Tips for Managing Mental Energy with ADHD
Our brains, weighing just about 3 pounds, are the biggest consumers of energy in our bodies, accounting for roughly 20% of our total energy expenditure. Engaging in deliberate, top-down thinking, switching between tasks, and making numerous decisions throughout the day can be particularly draining. Intellectual work, unfamiliar activities, and learning new things can further deplete your available energy. Here are some strategies to manage this limited energy effectively, especially for those with ADHD.
Prioritize Quality Sleep
Intentional Sleep Habits: Quality sleep is crucial for managing mental energy. Here’s how to improve your sleep hygiene:
- Limit Caffeine Intake: Drink all your coffee before 1:00 PM or at least 6-8 hours before bedtime.
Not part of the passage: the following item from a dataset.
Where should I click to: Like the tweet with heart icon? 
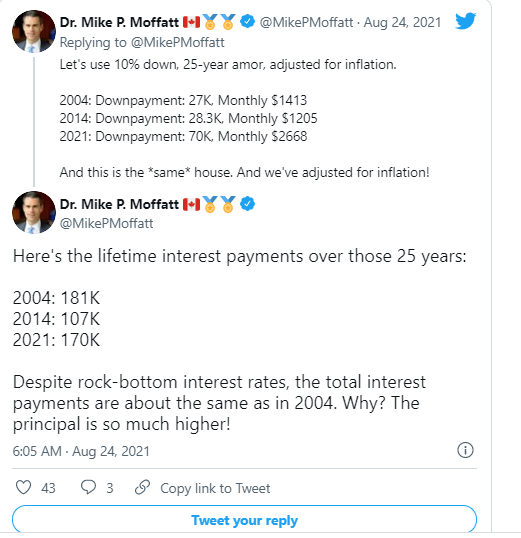24,487
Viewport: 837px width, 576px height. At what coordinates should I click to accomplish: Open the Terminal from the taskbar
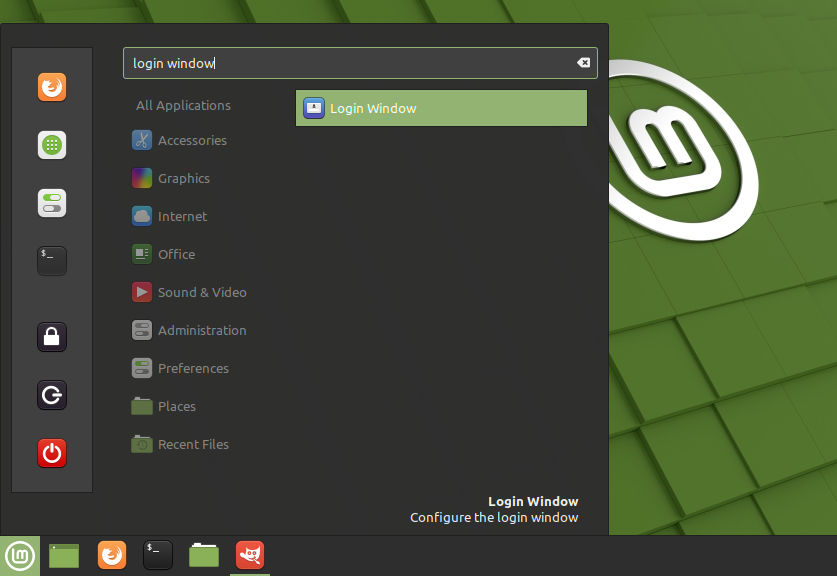point(157,555)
- Digital Detox: Keep your phone and other digital devices out of the bedroom.
- Create a Sleep-Conducive Environment: Use eye shades (the satiny ones feel luxurious), and keep your bedroom cool, dark, and quiet.
- Regular Sleep Schedule: Aim for 7-8 hours of sleep each night, maintaining consistent bedtimes and wake-up times throughout the week.
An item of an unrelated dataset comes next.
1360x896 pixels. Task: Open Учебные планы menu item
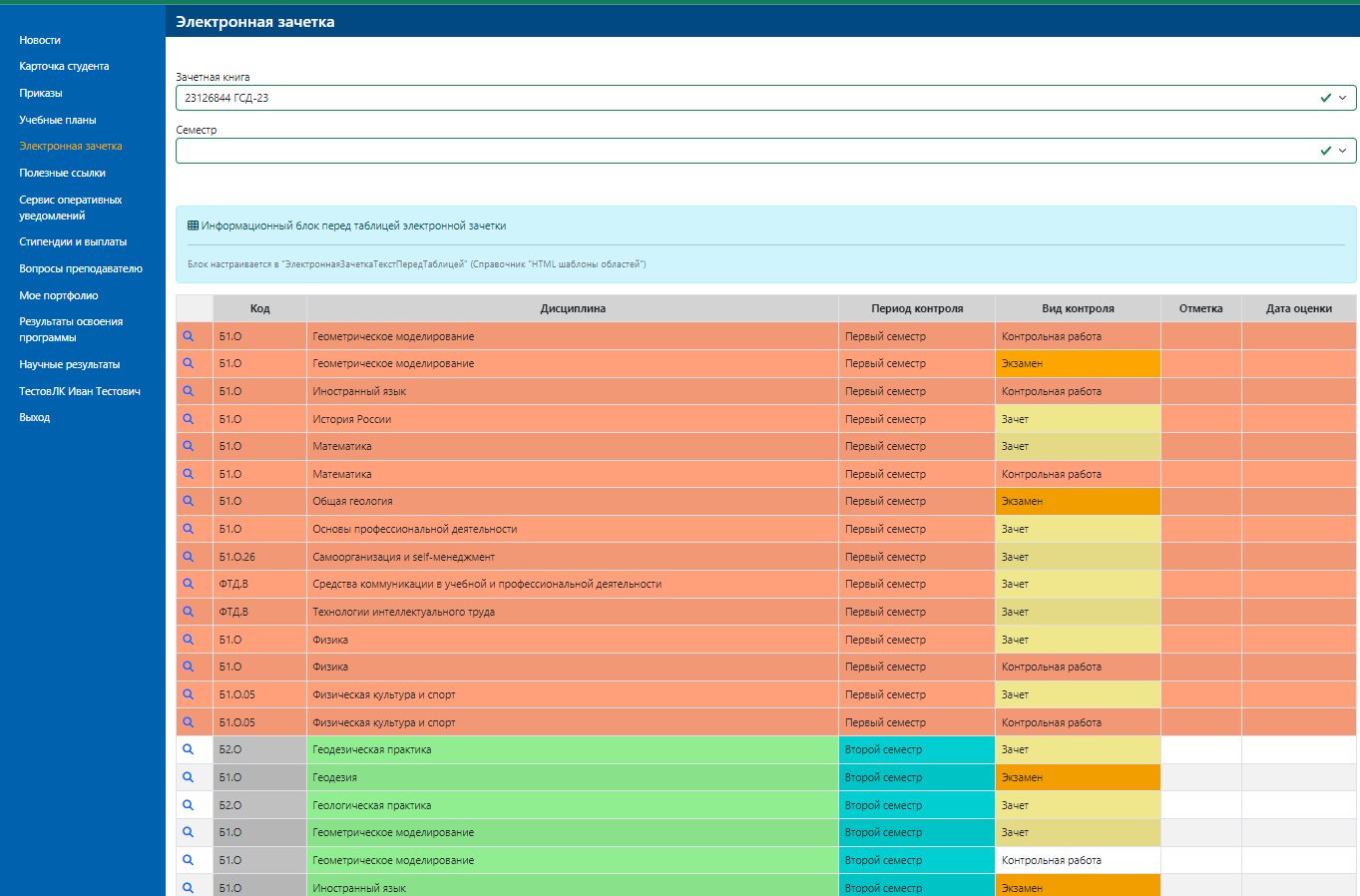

- Healthy Diet: Avoid late-night meals and minimize sugar intake.
For more insights on sleep hygiene and its neurological foundations, check out The Huberman Podcast on sleep.
Energize with a Morning Walk
Morning Sunlight: Exposing your eyes to early morning light can boost your brain energy. During summer, I walk in my neighborhood by 6:15 AM. The early daylight triggers a biological timer that releases cortisol, waking up your system. It also helps regulate sleep-related neuromodulators like melatonin, ensuring you feel drowsy at the right time.
Daily Walks: Walking every morning for about 30-45 minutes can enhance your energy and motivation throughout the day.
Manage Intellectual Work with Breaks
Get outside and move!
Regular Breaks: Spending long hours in front of the computer can be taxing. My office mate, Giggles, reminds me to take breaks by laying her muzzle on my lap, asking me to play frisbee. These breaks are vital for switching from detailed work to a big-picture perspective, fostering creative solutions.
Power Naps: If possible, take a 20-30 minute power nap on the sofa. This brief rest can reset your neurological sequences and restore your focus.
Effective Breaks: Even if a nap isn’t feasible, taking regular breaks is essential. During these breaks, avoid giving your brain any input. Close your eyes, listen to music for 5-10 minutes, or go outside and look at the horizon.
Structure Your Day
Start and End Times: Establish a clear start and end time for your day. This structure helps manage your energy and ensures you have time to recharge.
By implementing these tips, you can better manage your mental energy, enhancing your productivity and well-being. Remember, small changes in your daily routine can make a significant difference in how you feel and function.